**GIVEN REQUEST 1**
Translate this sentence from the passage about the Gridiron dinner into Spanish: "Reporters wouldn’t be doing their jobs if they didn’t get to know the officials they cover."
**GIVEN REQUEST 2**
Decide whether each statement agrees with the passage about the Gridiron dinner. Answer yes or no for each and quote the words from the passage that settle it.
(a) Politicians are described as tending to be garrulous and fun to be around.
(b) Saturday night's event was the 100th Gridiron dinner.
(c) The quoted writer left the dinner feeling completely at ease.

**SOURCE DOCUMENT**

◆ ◆ ◆ ◆ ◆

Today, he has some questions about this weekend’s Gridiron dinner:

“The point isn’t the program or the performances. The point is that the nation’s leading journalists get together with the people they are supposed to hold accountable and have an evening of penguin-suited, designer-gowned fellowship….

“With apologies to my hosts, I ended up feeling conflicted about the whole thing.

“Reporters wouldn’t be doing their jobs if they didn’t get to know the officials they cover. Politicians, even those who I believe have wrong ideas about everything, tend to be garrulous and fun to be around. The Gridiron dinner and other similar events on the calendar each year seek to demonstrate that adversaries don’t have to be enemies.

“But we reporters are always pointing out to officials that as far as conflict of interest is concerned, appearance is as important as reality. That’s why I left the Gridiron dinner with that vague unease: I wondered what it looked like to people who weren’t in that ballroom.

“The day after the dinner, reporters went back to trying to pry information out of this ultra-secretive administration. But I wondered what people in Seattle or New Orleans or Cleveland would think if they saw the journalistic elite at such jocular ease with the officials whose feet they hold to the fire.

“Houston, do we have an appearance problem?”

The answer, of course, is yes. The answer has always been yes, but that’s unlikely to change anything. After all, Saturday night was the 121st Gridiron dinner, meaning that the appearance problem was existed roughly since the Gilded Age of Grover Cleveland. Good luck with your crusade, Gene.

◆ ◆ ◆ ◆ ◆

Records from a dataset:
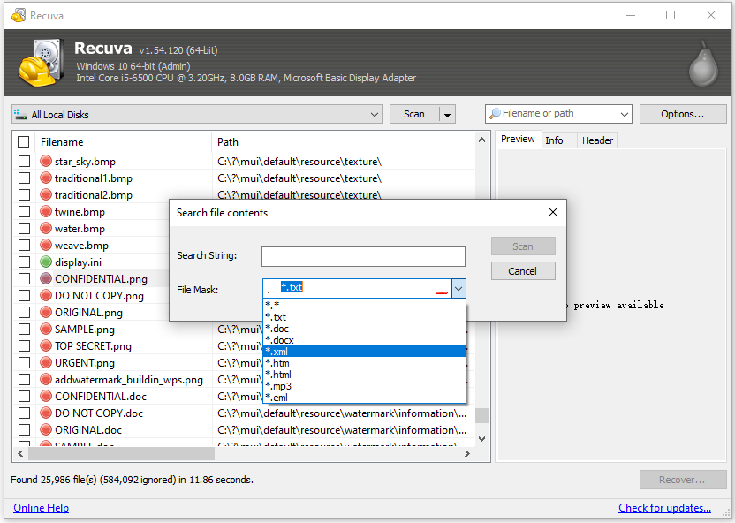This screenshot has height=523, width=735.
Task: Open the Info tab
Action: pyautogui.click(x=554, y=140)
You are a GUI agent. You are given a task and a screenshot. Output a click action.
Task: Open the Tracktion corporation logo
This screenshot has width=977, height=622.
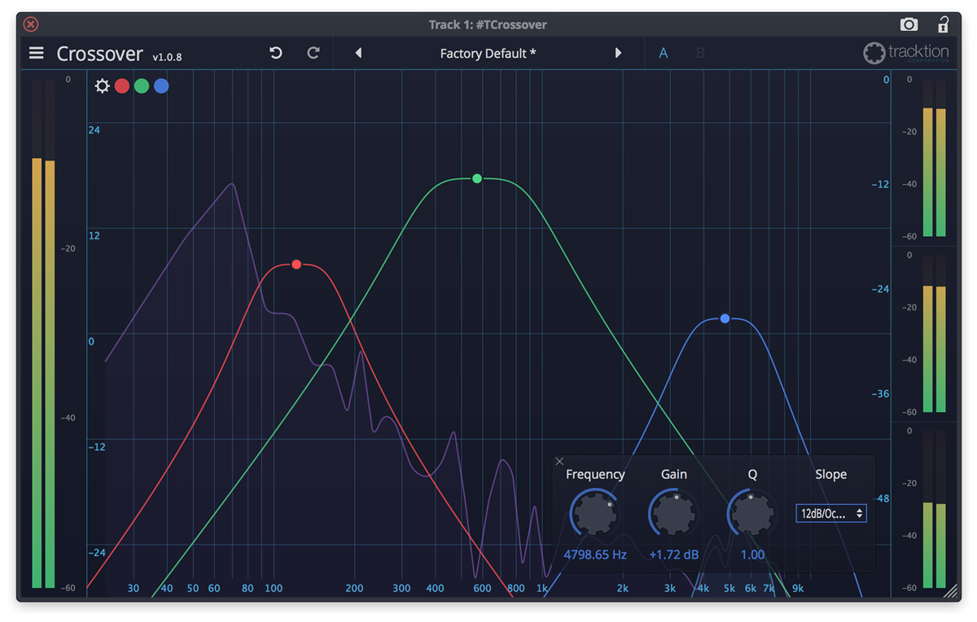906,53
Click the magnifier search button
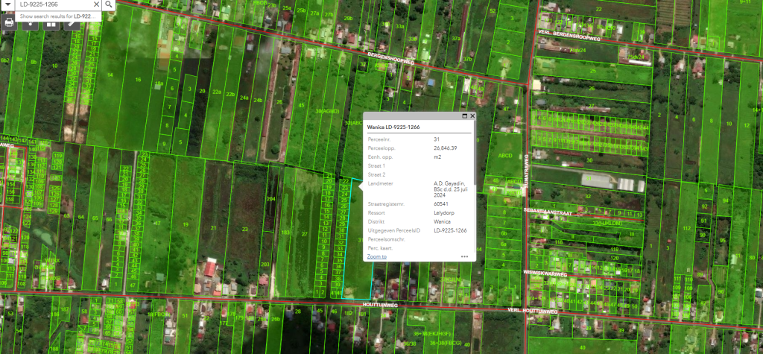This screenshot has width=763, height=354. (109, 4)
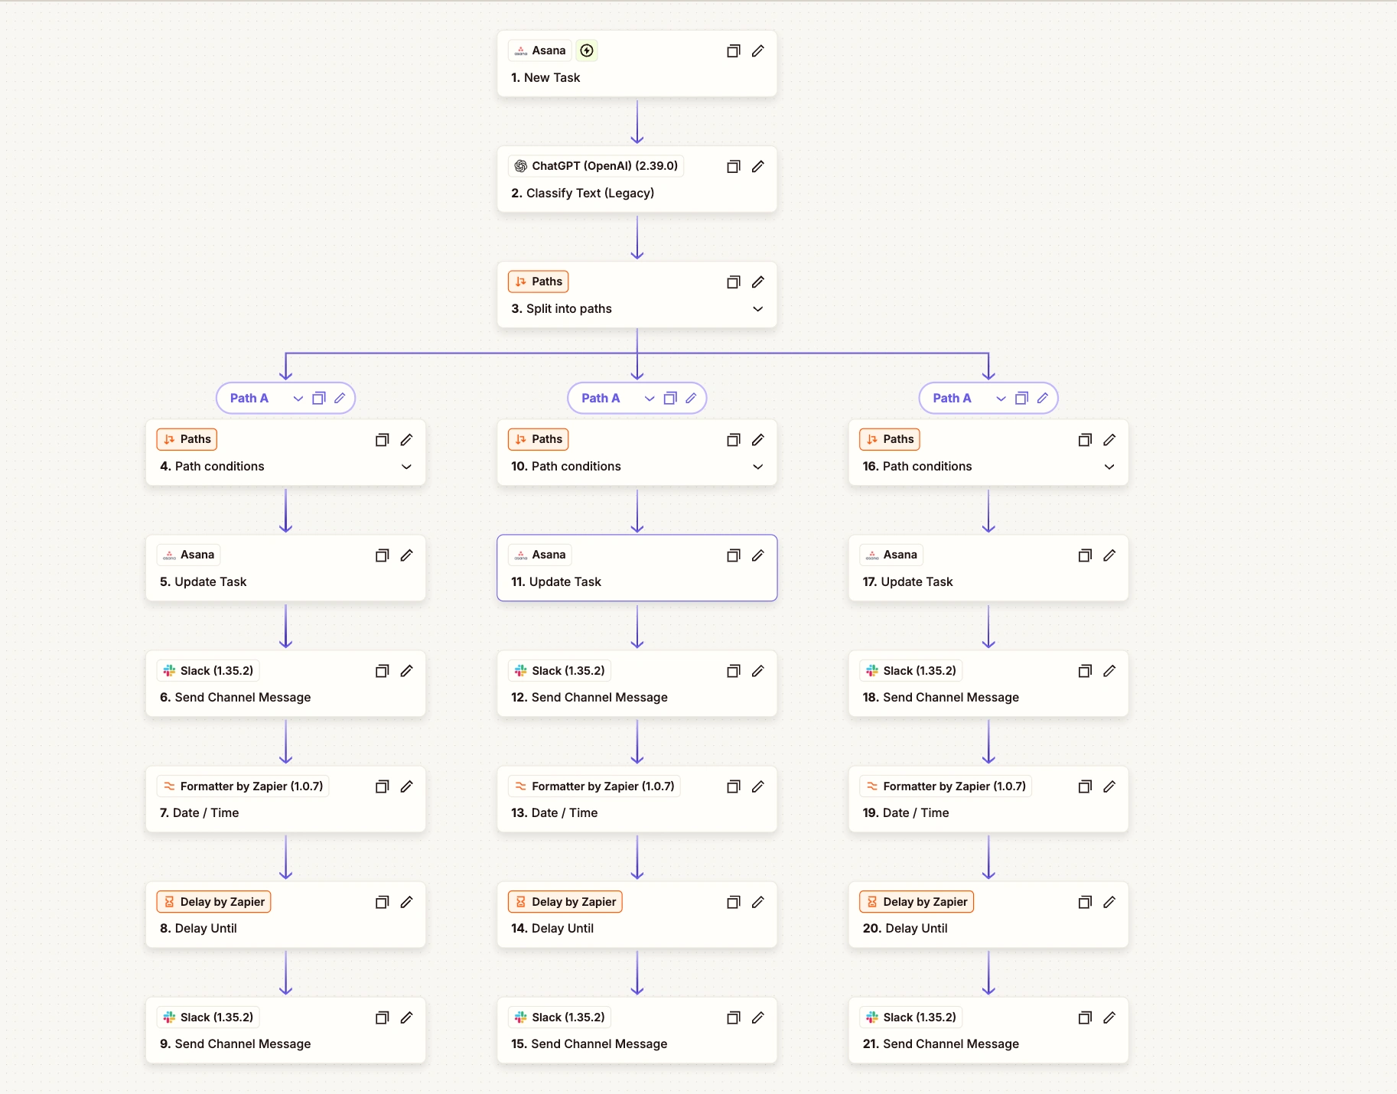This screenshot has height=1094, width=1397.
Task: Open the middle Path A dropdown arrow
Action: coord(650,399)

◆ ◆ ◆ ◆ ◆

**EXERCISE SOLUTION 1**
Los periodistas no estarían haciendo su trabajo si no llegaran a conocer a los funcionarios sobre los que informan.

**EXERCISE SOLUTION 2**
(a) Yes: "tend to be garrulous and fun to be around"
(b) No: "Saturday night was the 121st Gridiron dinner"
(c) No: "I left the Gridiron dinner with that vague unease"